Ricardo Reilly Salaverri
Escuchar a los comunistas y tupamaros hablar sobre derechos humanos es co-mo oír al diablo predicando el catecismo cristiano.z
Los primeros son solidarios -en el pasado siglo- con el pacto entre Stalin y Hitler, dos de los monstruos más grandes de la Historia universal, al que consecuentes con la orden de sus amos del viejo Kremlin cumplieron sin chistar. Así hasta que Hitler ordenó la invasión de Rusia, entonces se volvieron aliados con el imperialismo norteamericano y Occidente. En nuestro país, cipayos de alma iban a ver a sus patrones rusos y se vanagloriaban de que Uruguay era el país al que habían hecho perder más horas anuales por huelga en el mundo. Recordemos que la Unión Soviética se cayó dejando 80 millones de víctimas. Vino entonces el aplauso hasta hoy, del paredón castrista y la autocracia fidelista, monumental fracaso económico y social -además- y cabecera de un régimen que inspiró a los tupamaros que querían esa solución para nuestra república. Así éstos, a su vez, cometieron las peores tropelías criminales que registran nuestros anales, organizándose arteramente en las sombras de una democracia generosa, asesinando por la espalda a modestos trabajadores, policías, soldados, al peón rural Pascasio Báez, a funcionarios de gobierno; secuestrando a desgraciadas personas indefensas, la mayoría de las cuales -extranjeras- nada tenían que ver con nuestros intereses nacionales. Y, por si fuese poco, tras su liberación en 1984, no solo siguieron conspirando si-no que -Zabalza lo ha confesado- actuaron como mercenarios, recibiendo una paga de decenas de miles de dólares, de los etarras, caterva repugnada por la humanidad, a los que el gobierno uruguayo, en función de la legislación internacional debía entregar a España, por los delitos que allí habían cometido (1995). Y los tupas, amnistiados y libres provocaron, mandados por los etarras, los sucesos conocido como "del Filtro", en los que falleció un joven y los acompañó todo el Frente Amplio con Seregni a la cabeza.

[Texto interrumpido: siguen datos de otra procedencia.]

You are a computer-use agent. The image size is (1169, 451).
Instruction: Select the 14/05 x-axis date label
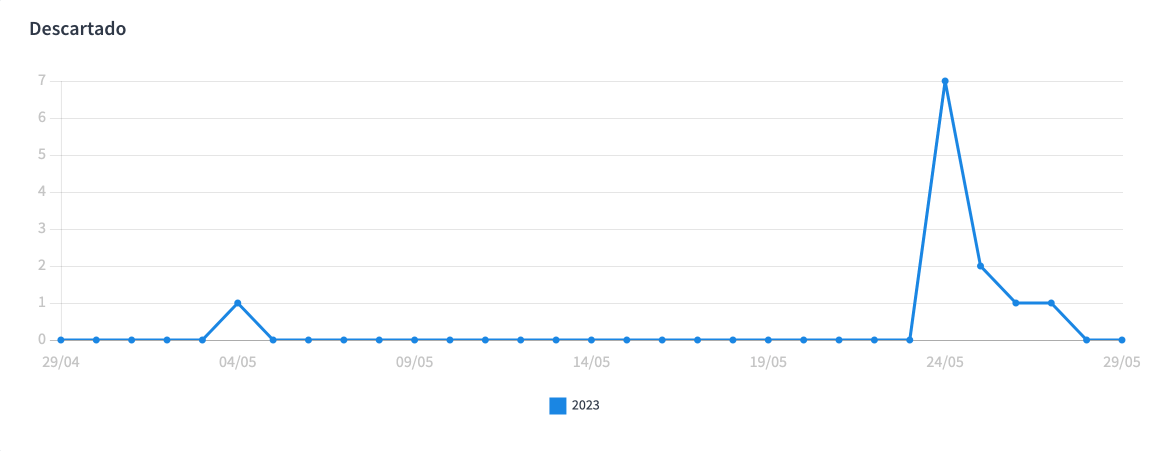[591, 362]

En febrero de 1973, fueron los comunistas los que se ofrecieron a las Fuerzas Armadas para acompañar un golpe de estado "peruanista" (al que creían inspirado en las andanzas del general Velazco Alvarado, un populismo retrógrado que catapultó a Perú a los tiempos precolombinos). Y, la CNT, central de trabajadores dirigida por activistas prosoviéticos, también manifestó su beneplácito por comunicados militares de entonces, que eran vaticinio de lo que se venía.

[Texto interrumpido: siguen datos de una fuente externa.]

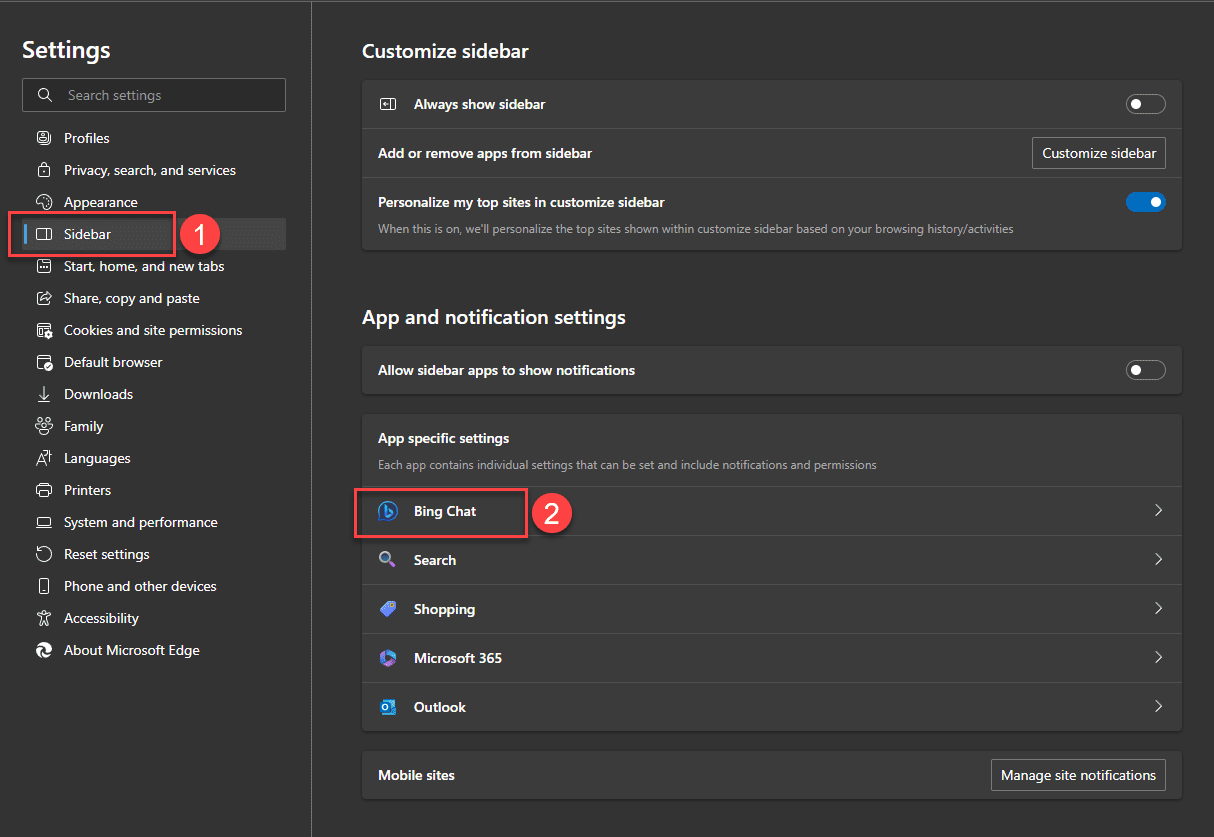Click the Microsoft 365 icon
Viewport: 1214px width, 837px height.
coord(388,658)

Hoy nada ha cambiado y lo demuestran a diario (derogación de la ley de caducidad, voto consular, impuesto contra el agro, etc.), con acciones que desconocen a la Constitución, a la Ley y a los fundamentos de nuestro Derecho Penal.
Un botón más de muestra. Un Sr. Marcelo Abdala, confesamente comunista, que con acólitos viene destruyendo a la industria metalúrgica, generando pérdidas cuantiosas a Ancap y al pueblo uruguayo y corriendo inversiones, acaba de decir que la huelga que lidera supone que: "Aspiramos a que todas las empresas sean gestionadas por sus empleados para eliminar la relación capitalista". Estos son los que le marcan el rumbo al gobierno Mujica.